Ransomware has moved from targeting hospitals to targeting universities. According to SentinelOne, six out of ten British universities have fallen victim to crypto virus attacks. The security firm has sent a FOI (Freedom of Information) request to 71 higher educational institutions across the UK.
Interestingly, 13 universities have refused to address the request, guided by the fact that participation would hurt their commercial interests.
FOI Results: 63% of the Universities Have Been Attacked by Ransomware
56% admit that they have been attacked by a crypto virus over the past year. What is more troubling is that a single university, the Bournemouth University, has admitted to being attacked 21 separate times throughout the course of the year!
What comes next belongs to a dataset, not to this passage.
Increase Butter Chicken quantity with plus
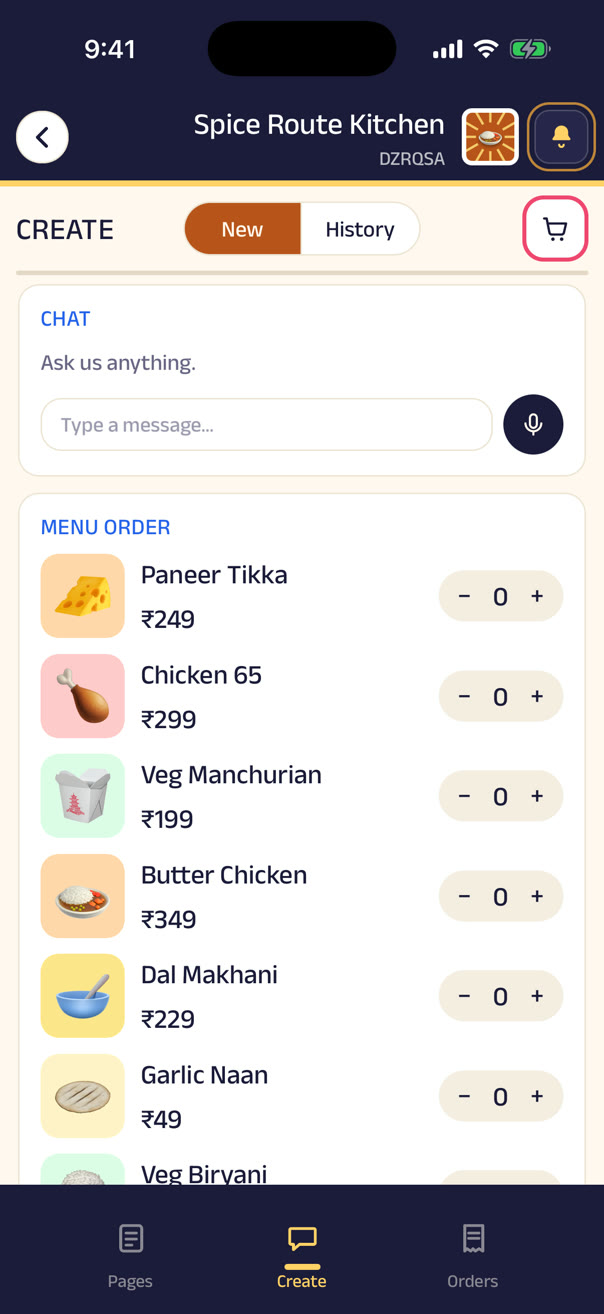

The Bournemouth University has revealed that the attackers demanded a ransom in the size of $100. The University of Bath was extorted for 2 Bitcoin ($1,315), and the Brunel University and Bath Spa University were asked to pay 5 Bitcoin ($3288) in exchange for the decryption of their data.
Two major educational facilities admitted to not having any antivirus protection (Oxford and Kings College London). Nonetheless, even universities with reported AV software have suffered crypto virus attacks.
None of the universities approached by SentinelOne admitted to paying a ransom. The amount of demanded ransom varied from £77 to £2299 (5 bitcoins). Brunel is the only university that had the crime reported to the police. The rest of the universities chose to face the situation internally.
The highest ransom paid by a university was reported in Canada. The story goes that the University of Calgary paid $15,500 to recover encrypted data on their computers.
It is clear that public authorities are increasingly primary targets for ransomware attacks. Earlier this year another FOI request revealed that 30% of UK councils were the victims of ransomware.
Why Is Ransomware Targeting Universities?
Recent ransomware attacks all have something in common. Most of them are no longer targeting users on a random basis. Ransomware operators have embraced a new approach – they have moved from aggressive spam campaigns to targeted attacks aiming at major institutions. These attacks are typically triggered by spear phishing, RDP attacks or by compromising a single PC within the particular institution’s network.
It’s logical why attackers prefer large organizations over regular home based users. The first are much more likely to be willing to pay a larger ransom.
What does all of this mean? Major organizations can no longer afford functioning without appropriate protection. AV software is a must as well as stable backup software. SentinelOne’s research shows that universities (in the UK but possibly elsewhere) are negligent about their security. In order for the damage of ransomware and malware to be minimized, precautionary measures must be at the right place.